Loi sur l’immigration : l’exécutif se défend de toute « régularisation massive »

POLITIQUE - « Il n’y a pas de plan caché de régularisation massive ». Ce jeudi 3 novembre, l’exécutif s’est attelé à défendre son projet de loi sur l’immigration. Annoncée la veille, cette future loi sur l’asile et l’immigration, prévue pour le premier semestre 2023, doit introduire une série de mesures visant à exécuter plus rapidement les « obligations de quitter le territoire français » (OQTF) et prévoyant la création d’un titre de séjour spécifique pour les « métiers en tension », afin de recruter dans les secteurs en pénurie de main-d’œuvre.

« Cette politique migratoire est une véritable folie », répond Marine Le Pen, comme vous pouvez le voir dans la vidéo en tête d’article. « Pour l’instant la seule chose qu’on a entendue de ce projet de loi, c’est une aggravation des filières d’immigration clandestine », a dénoncé sur France 2 la cheffe des députés RN, critiquant une politique du « fait accompli ». « Il s’agit d’une régularisation massive » affirme quant à lui Aurélien Pradié (LR), qui a déclaré dès mercredi au micro de BFM TV y être « tout à fait défavorable ».

Une liste des métiers en tension

Côté gouvernement, on vante en revanche « l’équilibre » entre durcissement sur les expulsions et main tendue pour les travailleurs immigrés. Le ministre délégué aux Comptes publics Gabriel Attal a notamment fait valoir sur Europe 1 que pour les patrons de ces secteurs, il ne s’agirait pas d’un « appel d’air, mais que c’est probablement peut-être un bol d’air pour leur activité ». Il a également invoqué un argument de « réalité » : « Une partie de notre économie tourne aujourd’hui grâce à l’immigration. »

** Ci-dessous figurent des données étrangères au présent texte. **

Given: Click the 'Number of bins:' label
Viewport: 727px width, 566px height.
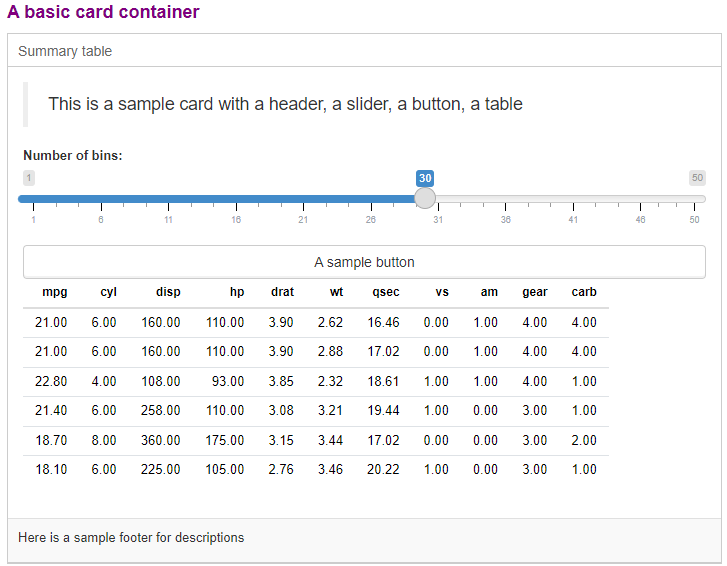Looking at the screenshot, I should pos(73,155).
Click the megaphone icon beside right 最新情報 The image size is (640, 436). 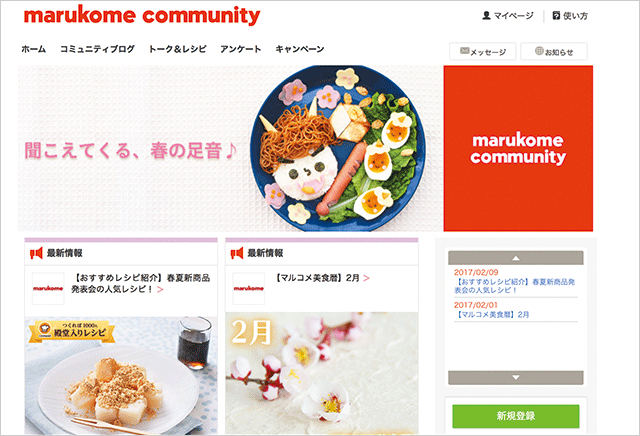[x=237, y=253]
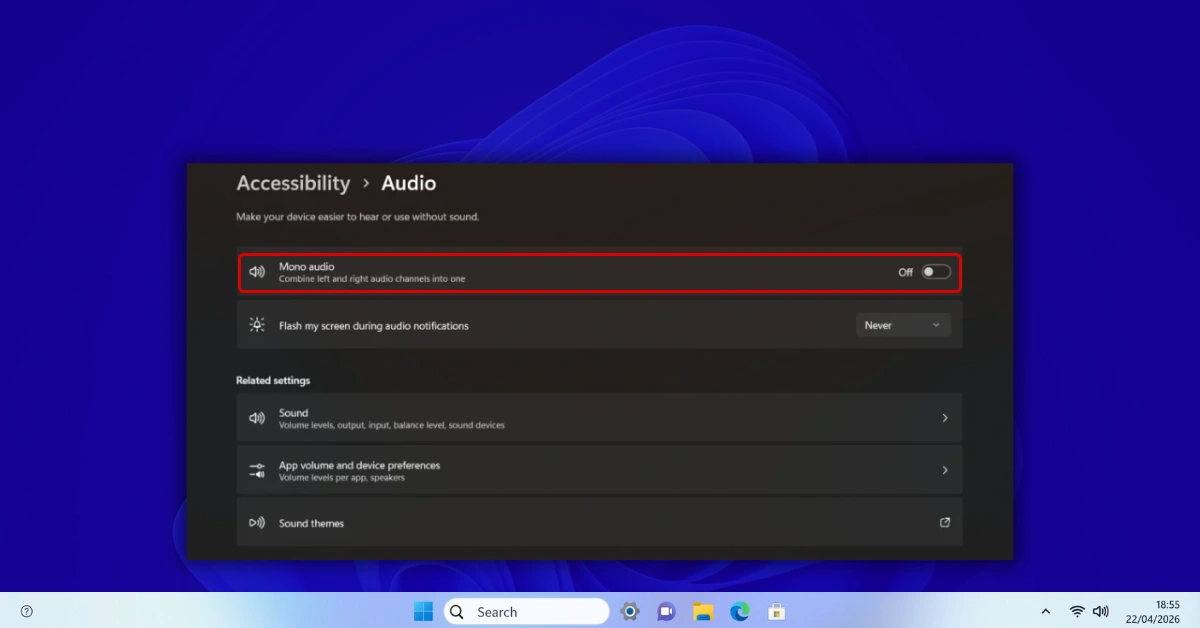This screenshot has width=1200, height=628.
Task: Click the Sound settings speaker icon
Action: (257, 417)
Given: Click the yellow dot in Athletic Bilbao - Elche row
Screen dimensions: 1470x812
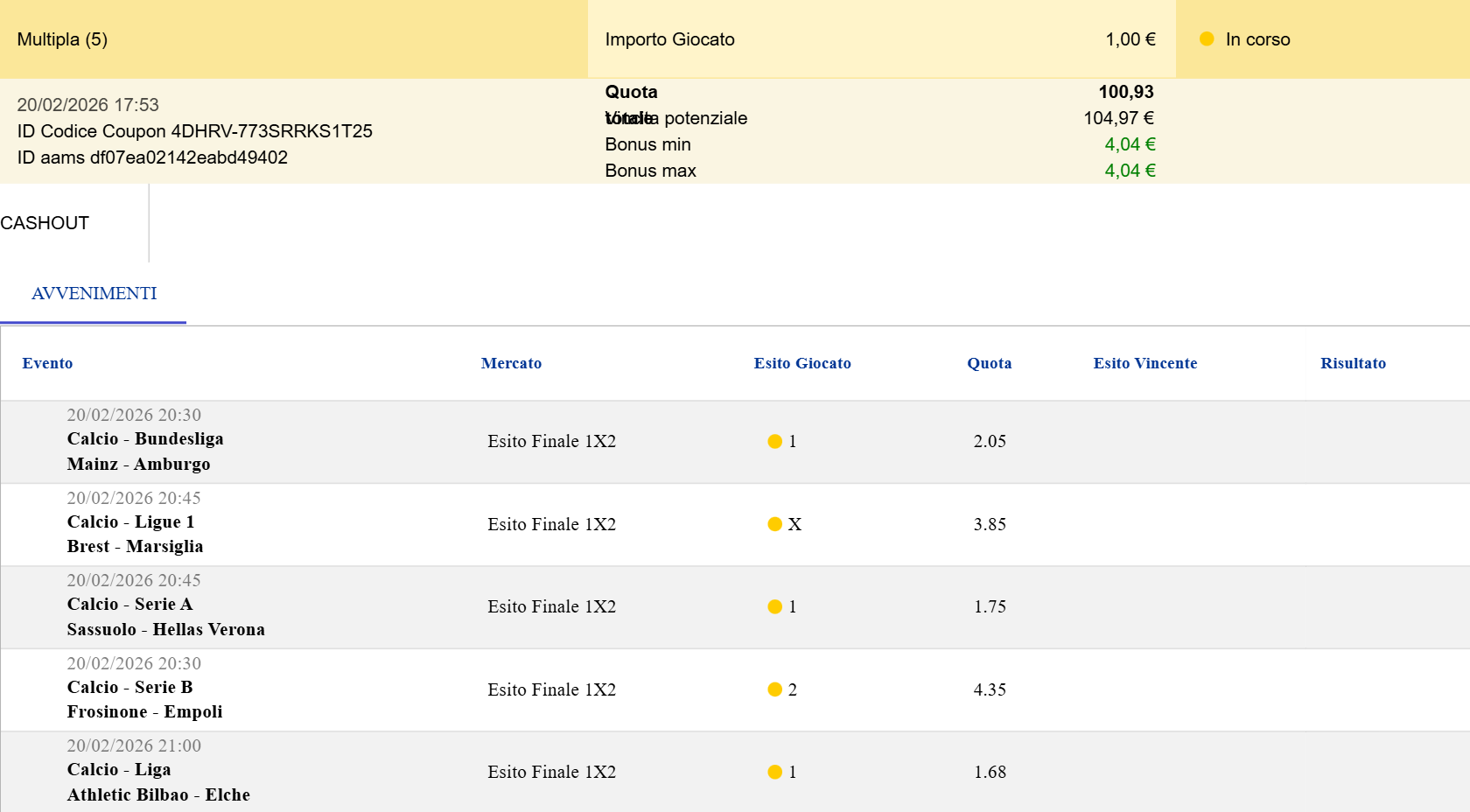Looking at the screenshot, I should pos(774,773).
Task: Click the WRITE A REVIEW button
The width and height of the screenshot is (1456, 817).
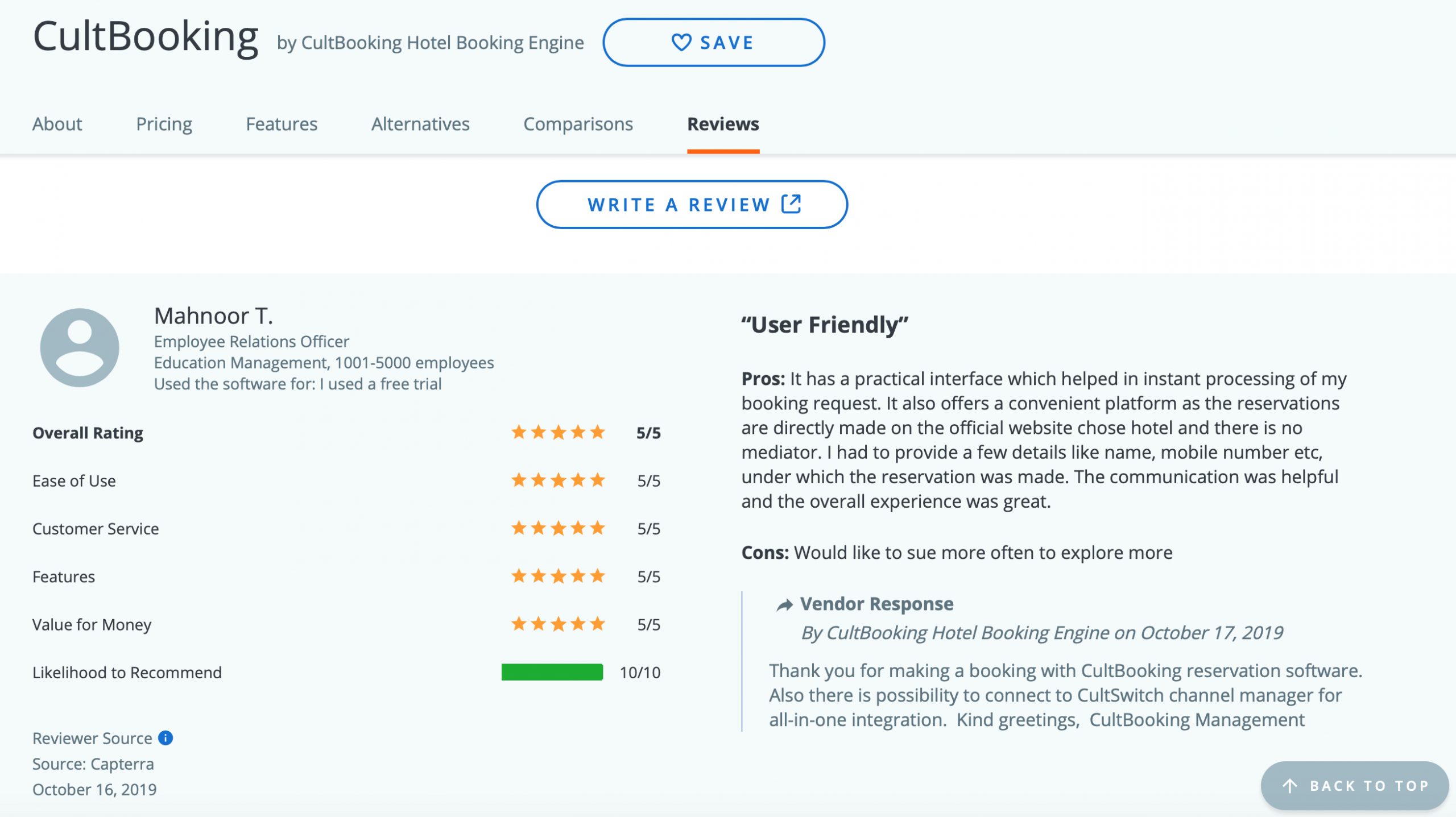Action: [692, 204]
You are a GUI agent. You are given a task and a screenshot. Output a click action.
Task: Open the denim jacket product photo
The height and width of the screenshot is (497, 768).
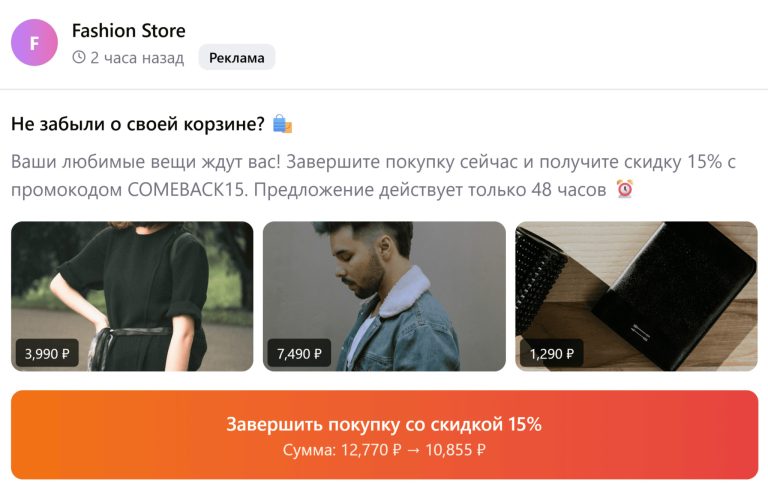(384, 296)
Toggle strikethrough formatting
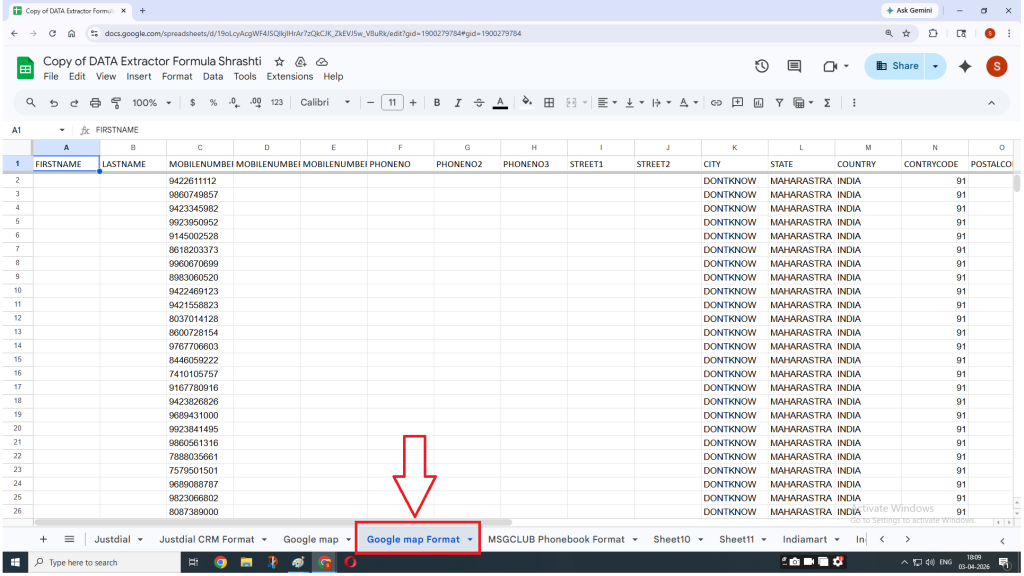 pos(479,103)
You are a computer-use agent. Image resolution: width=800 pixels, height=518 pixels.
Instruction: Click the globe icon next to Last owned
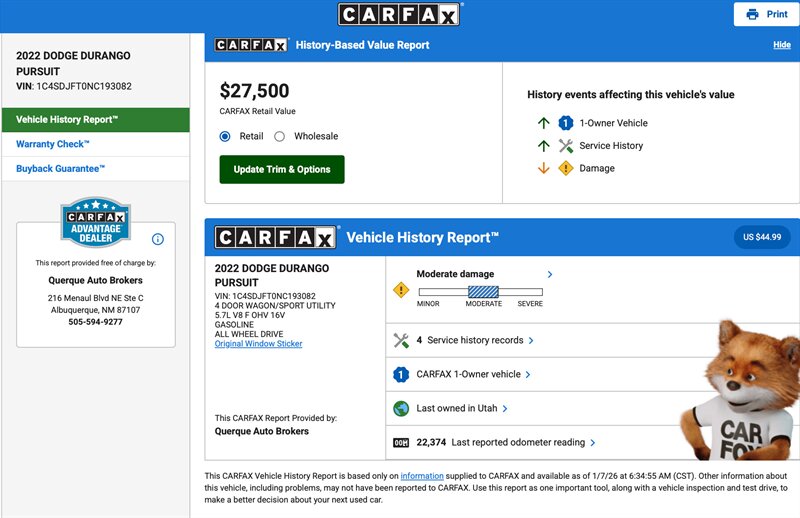point(401,408)
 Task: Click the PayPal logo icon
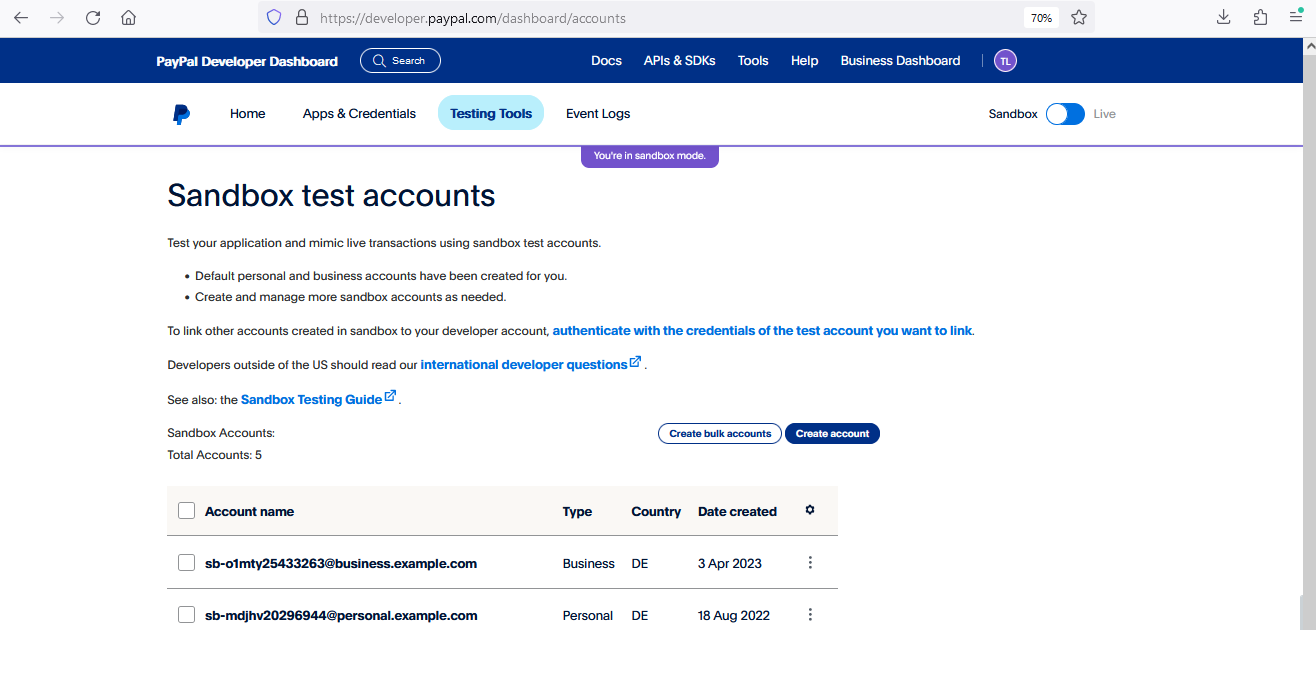coord(181,114)
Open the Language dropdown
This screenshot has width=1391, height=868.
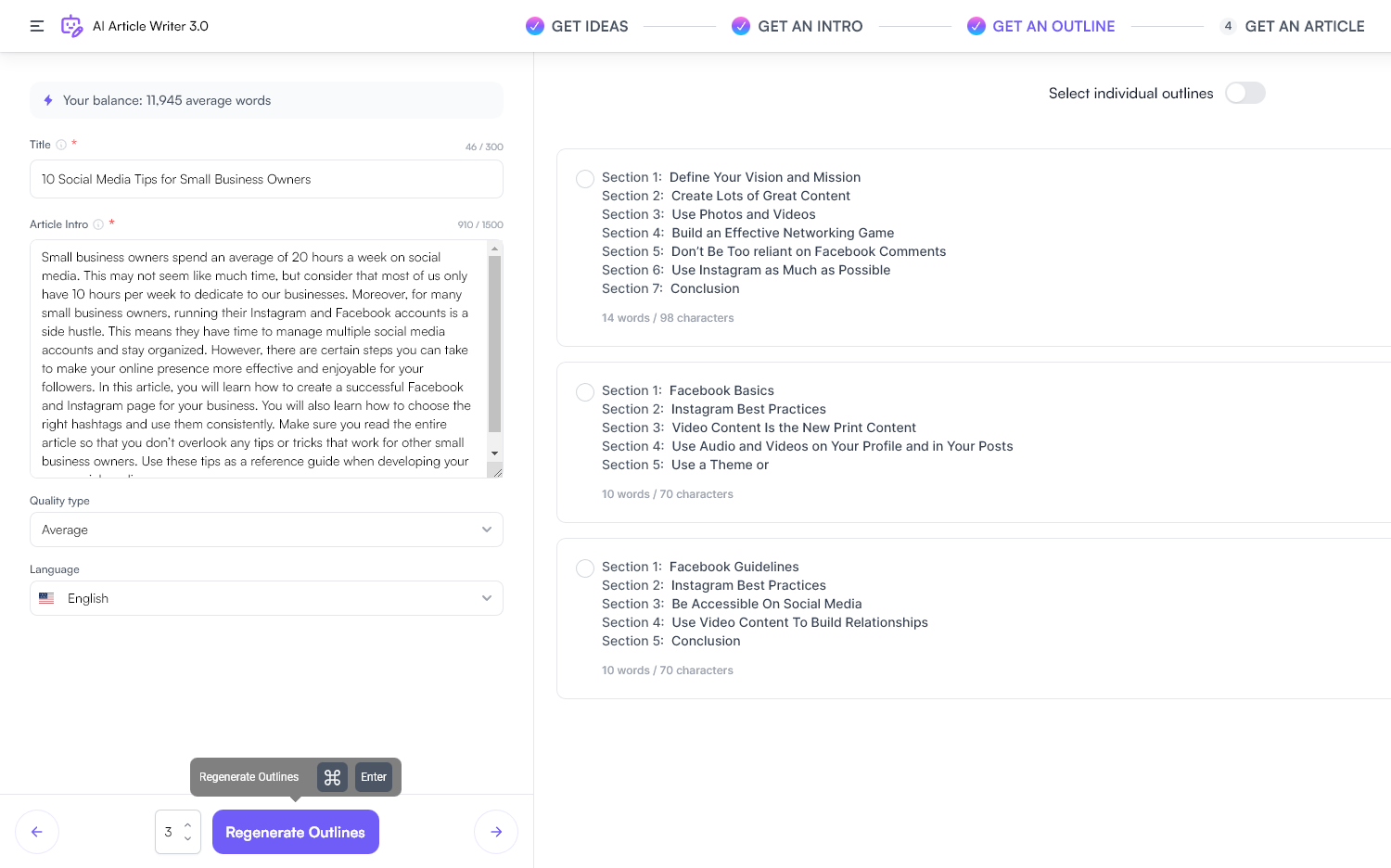click(266, 598)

Quels seront les secteurs concernés ? Des concertations seront ouvertes « dès le mois de novembre » pour réviser la liste des métiers en tension, a indiqué le ministre du Travail. « Il existe déjà une liste de métiers en tension. Cette liste, qui correspond à peu près à une trentaine de métiers, de secteurs, est fixée par décret. Elle a une déclinaison régionale pour tenir compte des caractéristiques de l’économie, et elle doit être révisée à intervalles réguliers », a ajouté Olivier Dussopt.